##### SOURCE DATA

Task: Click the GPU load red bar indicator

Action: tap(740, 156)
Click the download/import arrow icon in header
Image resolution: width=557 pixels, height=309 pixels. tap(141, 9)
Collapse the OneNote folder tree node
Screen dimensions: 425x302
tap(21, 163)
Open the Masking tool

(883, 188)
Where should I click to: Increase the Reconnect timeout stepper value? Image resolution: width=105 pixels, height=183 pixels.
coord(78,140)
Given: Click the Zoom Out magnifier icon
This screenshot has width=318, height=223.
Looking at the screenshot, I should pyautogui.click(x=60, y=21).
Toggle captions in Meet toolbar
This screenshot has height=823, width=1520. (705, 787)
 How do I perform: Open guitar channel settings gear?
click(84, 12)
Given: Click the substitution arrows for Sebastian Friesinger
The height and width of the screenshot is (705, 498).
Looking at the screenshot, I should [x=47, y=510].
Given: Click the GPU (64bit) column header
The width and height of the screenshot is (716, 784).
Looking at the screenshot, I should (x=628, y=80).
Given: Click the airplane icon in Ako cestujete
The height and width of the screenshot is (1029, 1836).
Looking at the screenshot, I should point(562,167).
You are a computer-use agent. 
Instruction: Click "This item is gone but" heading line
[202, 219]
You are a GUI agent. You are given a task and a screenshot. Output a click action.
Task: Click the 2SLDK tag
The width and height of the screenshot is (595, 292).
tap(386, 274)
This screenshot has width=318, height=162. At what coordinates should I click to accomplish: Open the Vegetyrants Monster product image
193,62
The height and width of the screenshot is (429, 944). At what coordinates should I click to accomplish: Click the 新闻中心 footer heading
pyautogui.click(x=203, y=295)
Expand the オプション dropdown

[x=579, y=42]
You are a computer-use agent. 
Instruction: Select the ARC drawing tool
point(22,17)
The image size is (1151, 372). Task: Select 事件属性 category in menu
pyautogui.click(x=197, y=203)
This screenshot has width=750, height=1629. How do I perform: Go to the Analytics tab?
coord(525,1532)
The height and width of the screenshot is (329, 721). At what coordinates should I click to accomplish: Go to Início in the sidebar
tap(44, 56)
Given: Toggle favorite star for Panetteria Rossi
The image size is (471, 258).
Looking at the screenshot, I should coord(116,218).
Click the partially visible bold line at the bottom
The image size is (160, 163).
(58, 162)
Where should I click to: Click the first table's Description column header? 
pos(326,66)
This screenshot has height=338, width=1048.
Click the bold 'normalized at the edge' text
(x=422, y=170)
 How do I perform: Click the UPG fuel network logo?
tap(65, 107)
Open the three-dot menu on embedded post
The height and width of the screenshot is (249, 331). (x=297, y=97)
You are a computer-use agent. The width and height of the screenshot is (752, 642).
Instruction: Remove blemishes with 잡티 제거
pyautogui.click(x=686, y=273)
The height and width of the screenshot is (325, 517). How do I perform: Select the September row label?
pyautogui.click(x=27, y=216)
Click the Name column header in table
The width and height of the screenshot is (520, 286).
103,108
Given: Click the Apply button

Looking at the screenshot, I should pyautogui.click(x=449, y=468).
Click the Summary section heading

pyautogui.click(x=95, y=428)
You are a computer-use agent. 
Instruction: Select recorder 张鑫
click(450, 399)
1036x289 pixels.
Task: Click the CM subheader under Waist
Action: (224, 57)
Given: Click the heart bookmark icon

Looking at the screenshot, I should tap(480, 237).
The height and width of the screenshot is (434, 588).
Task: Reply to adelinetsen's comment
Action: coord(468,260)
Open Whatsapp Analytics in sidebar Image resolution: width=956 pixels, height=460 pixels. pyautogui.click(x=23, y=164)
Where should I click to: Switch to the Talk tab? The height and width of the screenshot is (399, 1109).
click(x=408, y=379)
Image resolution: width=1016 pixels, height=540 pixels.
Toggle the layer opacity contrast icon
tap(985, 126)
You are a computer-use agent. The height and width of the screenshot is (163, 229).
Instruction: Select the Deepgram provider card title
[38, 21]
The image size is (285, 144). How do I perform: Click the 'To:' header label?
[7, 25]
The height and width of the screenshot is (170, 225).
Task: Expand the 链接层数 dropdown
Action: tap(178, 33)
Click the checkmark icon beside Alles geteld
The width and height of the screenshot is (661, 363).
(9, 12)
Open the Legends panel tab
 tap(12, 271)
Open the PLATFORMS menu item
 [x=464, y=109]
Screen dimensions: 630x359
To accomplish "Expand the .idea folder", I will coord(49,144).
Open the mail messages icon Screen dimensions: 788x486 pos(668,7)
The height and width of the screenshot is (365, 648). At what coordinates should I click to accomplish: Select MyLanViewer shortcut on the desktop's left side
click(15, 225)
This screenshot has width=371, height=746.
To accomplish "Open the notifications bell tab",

##########

TASK DESCRIPTION -> The answer should consist of all the lines above, retyped exactly.

OUTPUT FOR THIS TASK ->
Task: Click the GPU load red bar indicator

Action: tap(740, 156)
Click the download/import arrow icon in header
Image resolution: width=557 pixels, height=309 pixels. tap(141, 9)
Collapse the OneNote folder tree node
Screen dimensions: 425x302
tap(21, 163)
Open the Masking tool

(883, 188)
Where should I click to: Increase the Reconnect timeout stepper value? Image resolution: width=105 pixels, height=183 pixels.
coord(78,140)
Given: Click the Zoom Out magnifier icon
This screenshot has width=318, height=223.
Looking at the screenshot, I should pyautogui.click(x=60, y=21).
Toggle captions in Meet toolbar
This screenshot has height=823, width=1520. (705, 787)
 How do I perform: Open guitar channel settings gear?
click(84, 12)
Given: Click the substitution arrows for Sebastian Friesinger
The height and width of the screenshot is (705, 498).
Looking at the screenshot, I should [x=47, y=510].
Given: Click the GPU (64bit) column header
The width and height of the screenshot is (716, 784).
Looking at the screenshot, I should (x=628, y=80).
Given: Click the airplane icon in Ako cestujete
The height and width of the screenshot is (1029, 1836).
Looking at the screenshot, I should point(562,167).
You are a computer-use agent. 
Instruction: Click "This item is gone but" heading line
[202, 219]
You are a GUI agent. You are given a task and a screenshot. Output a click action.
Task: Click the 2SLDK tag
The width and height of the screenshot is (595, 292).
tap(386, 274)
This screenshot has width=318, height=162. At what coordinates should I click to accomplish: Open the Vegetyrants Monster product image
193,62
The height and width of the screenshot is (429, 944). At what coordinates should I click to accomplish: Click the 新闻中心 footer heading
pyautogui.click(x=203, y=295)
Expand the オプション dropdown

[x=579, y=42]
You are a computer-use agent. 
Instruction: Select the ARC drawing tool
point(22,17)
The image size is (1151, 372). Task: Select 事件属性 category in menu
pyautogui.click(x=197, y=203)
This screenshot has width=750, height=1629. How do I perform: Go to the Analytics tab?
coord(525,1532)
The height and width of the screenshot is (329, 721). At what coordinates should I click to accomplish: Go to Início in the sidebar
tap(44, 56)
Given: Toggle favorite star for Panetteria Rossi
The image size is (471, 258).
Looking at the screenshot, I should coord(116,218).
Click the partially visible bold line at the bottom
The image size is (160, 163).
(58, 162)
Where should I click to: Click the first table's Description column header? 
pos(326,66)
This screenshot has height=338, width=1048.
Click the bold 'normalized at the edge' text
(x=422, y=170)
 How do I perform: Click the UPG fuel network logo?
tap(65, 107)
Open the three-dot menu on embedded post
The height and width of the screenshot is (249, 331). (x=297, y=97)
You are a computer-use agent. The width and height of the screenshot is (752, 642).
Instruction: Remove blemishes with 잡티 제거
pyautogui.click(x=686, y=273)
The height and width of the screenshot is (325, 517). How do I perform: Select the September row label?
pyautogui.click(x=27, y=216)
Click the Name column header in table
The width and height of the screenshot is (520, 286).
103,108
Given: Click the Apply button

Looking at the screenshot, I should pyautogui.click(x=449, y=468).
Click the Summary section heading

pyautogui.click(x=95, y=428)
You are a computer-use agent. 
Instruction: Select recorder 张鑫
click(450, 399)
1036x289 pixels.
Task: Click the CM subheader under Waist
Action: (224, 57)
Given: Click the heart bookmark icon

Looking at the screenshot, I should tap(480, 237).
The height and width of the screenshot is (434, 588).
Task: Reply to adelinetsen's comment
Action: coord(468,260)
Open Whatsapp Analytics in sidebar Image resolution: width=956 pixels, height=460 pixels. pyautogui.click(x=23, y=164)
Where should I click to: Switch to the Talk tab? The height and width of the screenshot is (399, 1109).
click(x=408, y=379)
Image resolution: width=1016 pixels, height=540 pixels.
Toggle the layer opacity contrast icon
tap(985, 126)
You are a computer-use agent. The height and width of the screenshot is (163, 229).
Instruction: Select the Deepgram provider card title
[38, 21]
The image size is (285, 144). How do I perform: Click the 'To:' header label?
[7, 25]
The height and width of the screenshot is (170, 225).
Task: Expand the 链接层数 dropdown
Action: tap(178, 33)
Click the checkmark icon beside Alles geteld
The width and height of the screenshot is (661, 363).
(9, 12)
Open the Legends panel tab
 tap(12, 271)
Open the PLATFORMS menu item
 [x=464, y=109]
Screen dimensions: 630x359
To accomplish "Expand the .idea folder", I will coord(49,144).
Open the mail messages icon Screen dimensions: 788x486 pos(668,7)
The height and width of the screenshot is (365, 648). At what coordinates should I click to accomplish: Select MyLanViewer shortcut on the desktop's left side
click(15, 225)
This screenshot has width=371, height=746.
To accomplish "Open the notifications bell tab",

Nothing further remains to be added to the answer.